Laurie: I’m fortunate to have a copywriting partner who is always helpful and not ego-driven. We go with the best idea, not necessarily our own idea. When working with clients, occasionally a client might question the design layout, and not understand why there is white space when their product or logo could be larger. Aimee understands that negative space is essential to a compelling design and backs me up in my explanation of the design, which I appreciate. If Pinterest’s home feed were full of in-your-face products with big logos overhead, it would not be the inspiring destination it is.

What lessons have you learned working with someone who’s coming from a different perspective, but who still wants to meet the same goal that you do?

Laurie: Since the end-product will be a visual design, I find it super helpful for both of us to cite visual examples whenever possible when working through the concepts. This helps everyone to envision the look and feel, and can also help demonstrate from the get-go if a concept is going to work visually or not.

Aimee: It’s taught me patience and above all, over-communication.

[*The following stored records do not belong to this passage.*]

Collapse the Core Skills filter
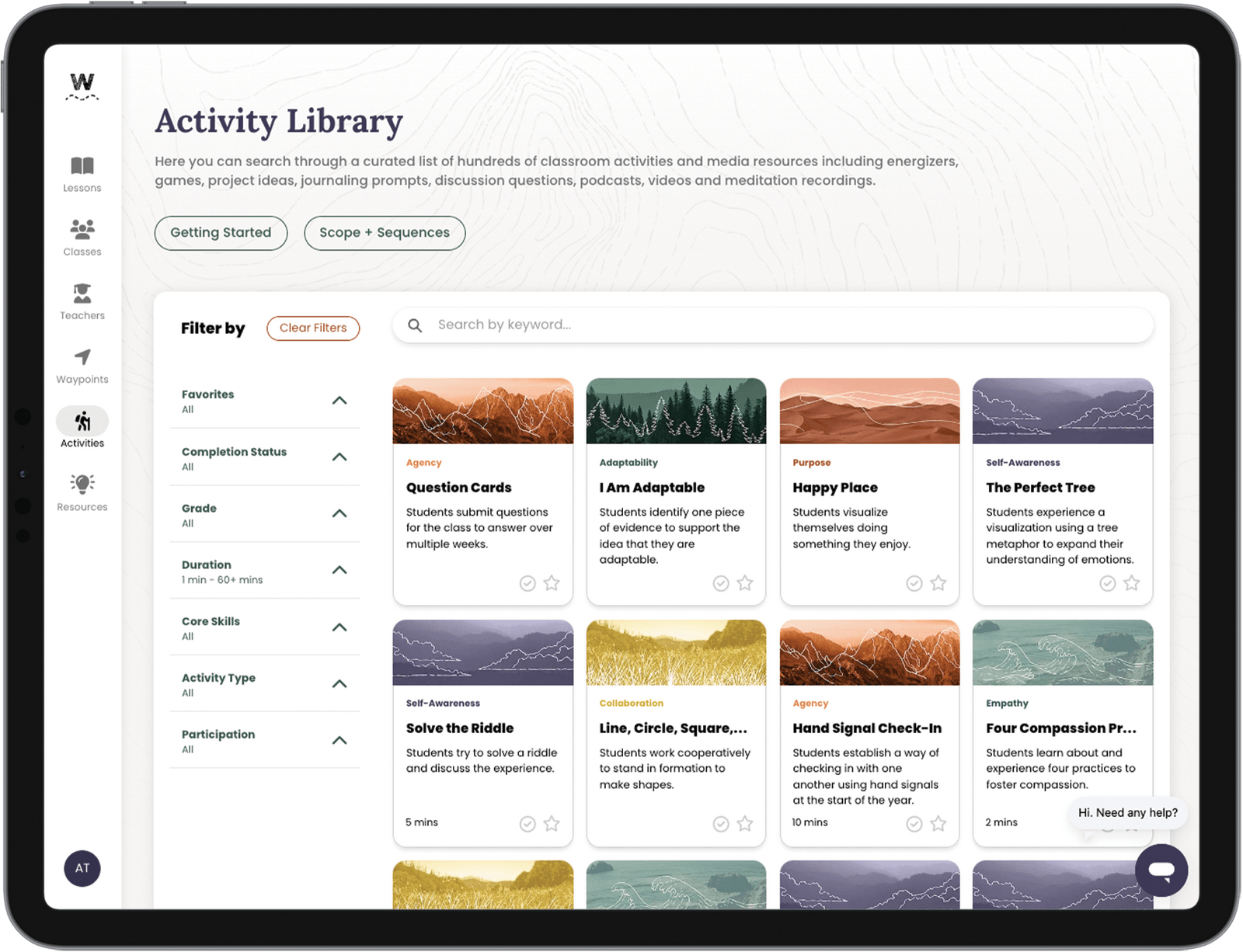 (x=339, y=627)
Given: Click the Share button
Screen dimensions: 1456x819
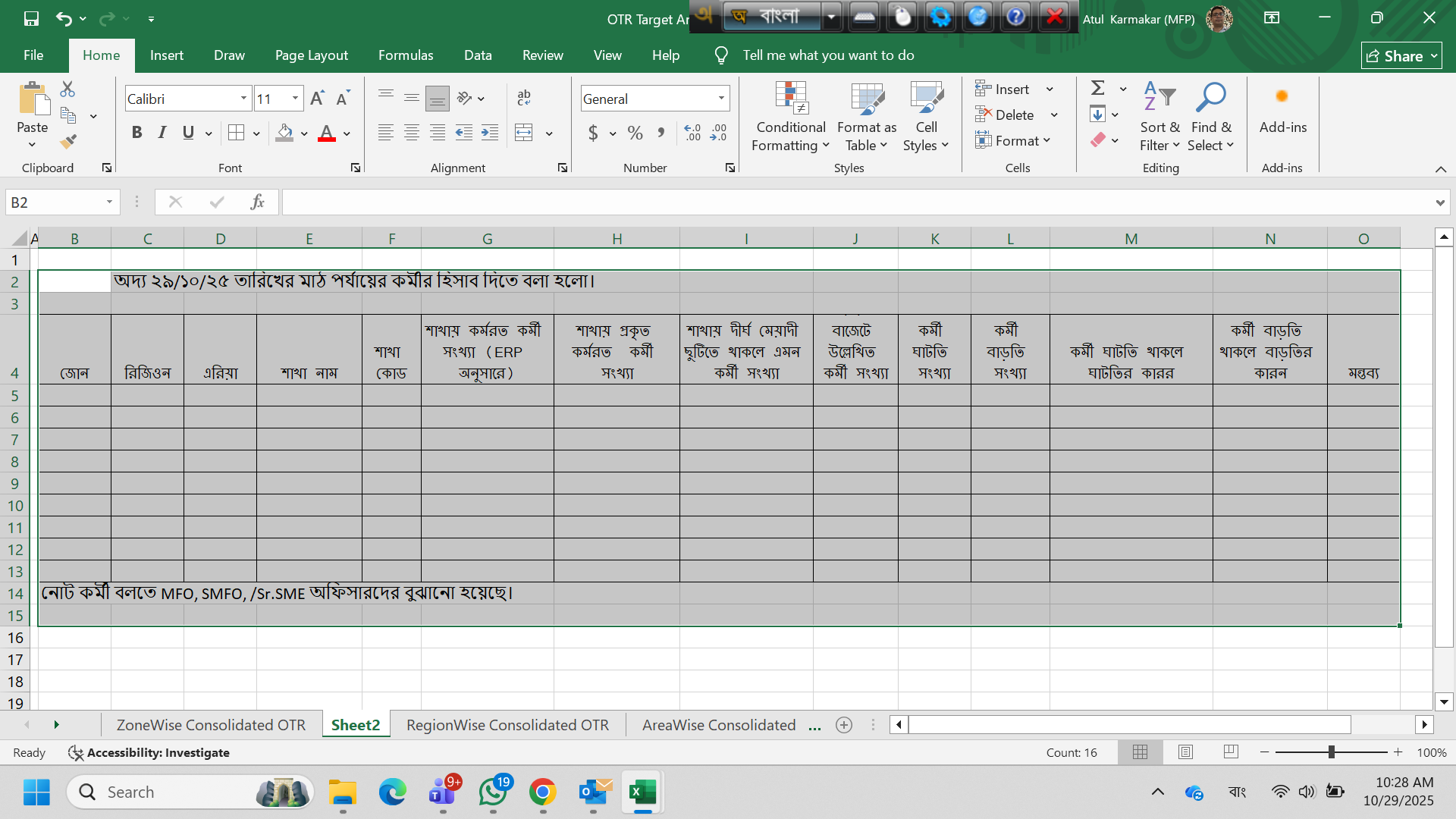Looking at the screenshot, I should [x=1401, y=55].
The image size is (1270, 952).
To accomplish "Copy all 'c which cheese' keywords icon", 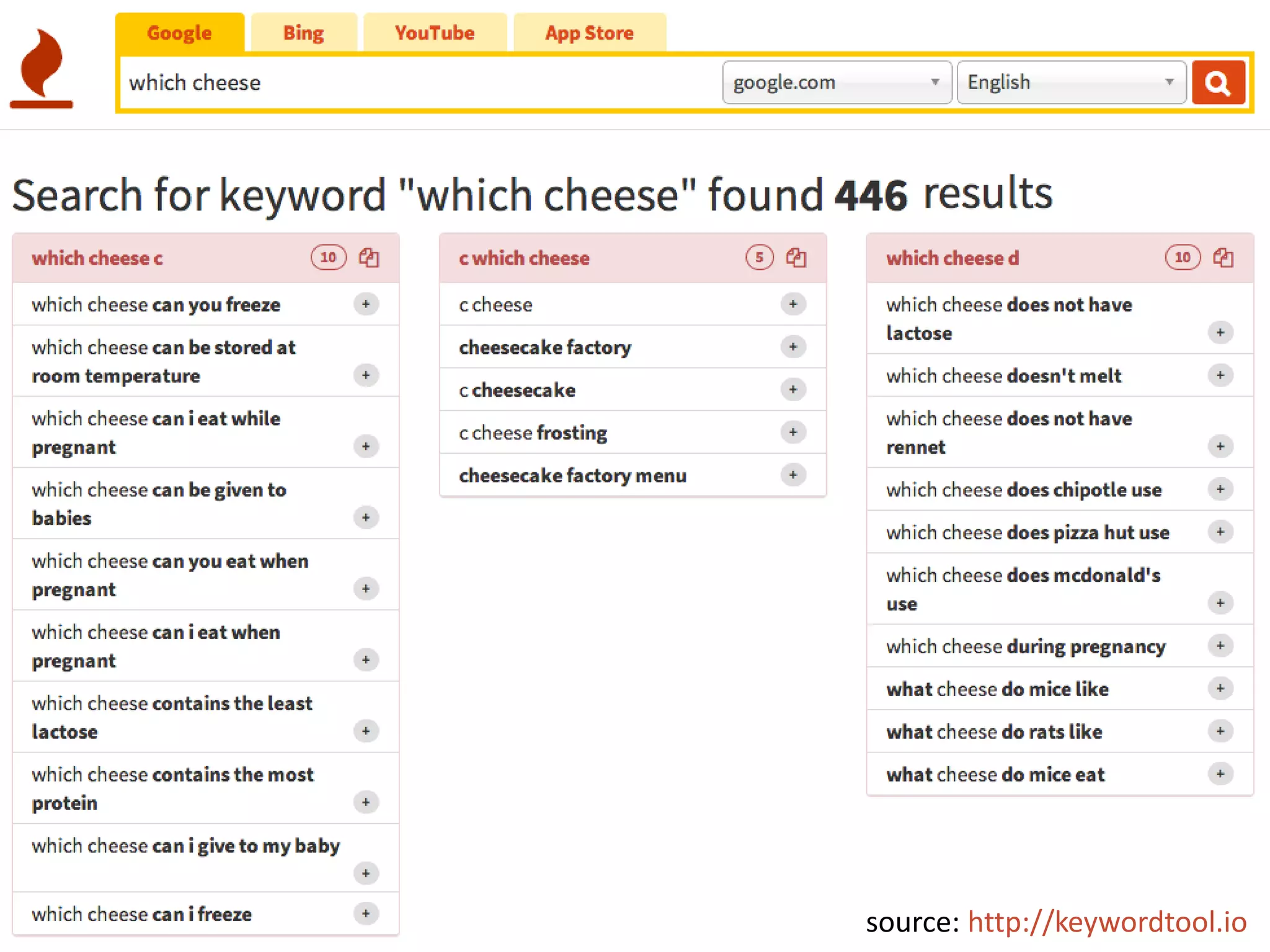I will (x=796, y=257).
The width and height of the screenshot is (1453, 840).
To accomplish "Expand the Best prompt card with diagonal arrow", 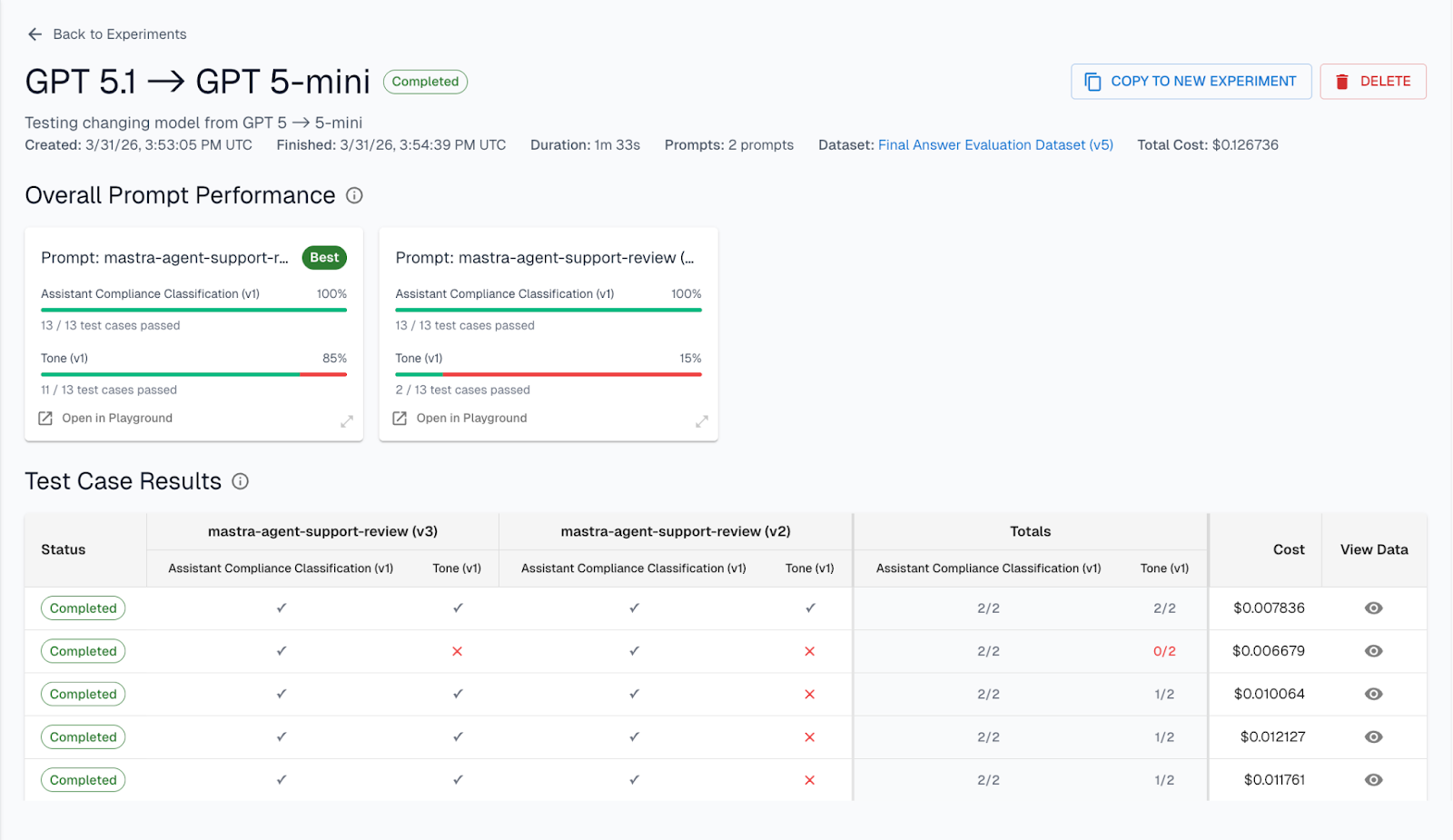I will (x=346, y=421).
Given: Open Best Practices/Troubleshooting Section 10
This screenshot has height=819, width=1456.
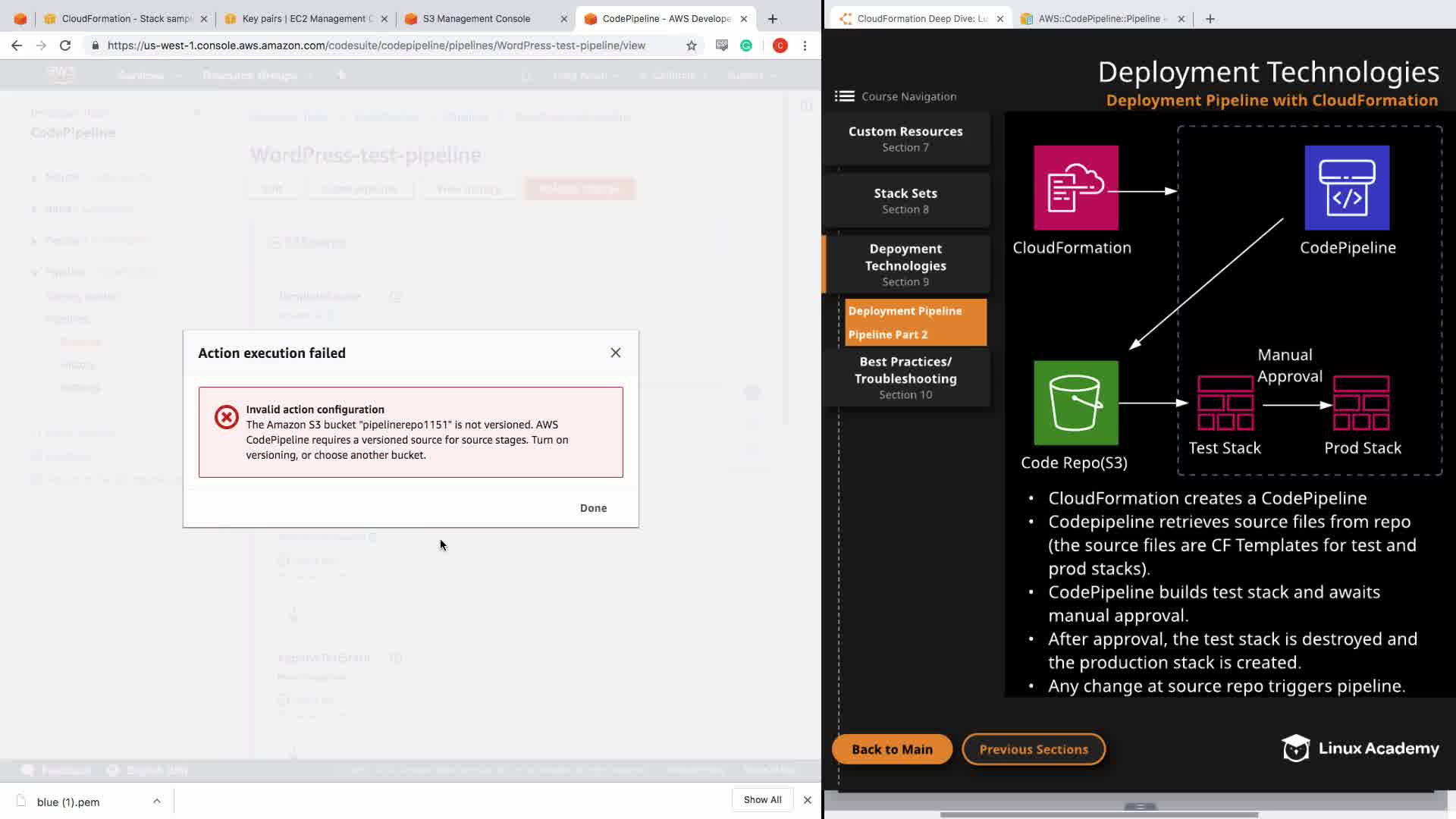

A lot of things can get lost in translation when it comes to writing, conceptualizing and design so ensuring you and your partner are on the same page is essential.

Whether it’s arguing for the design when your copywriting partner insists on long copy, or a developer looking at your sketch and telling you it’s not going to happen, pairing up with someone outside of your expertise requires a special type of patience, understanding, and compromise.

Thanks to Zach, Sam, Laurie, and Aimee for sharing their insights about design and collaboration with us!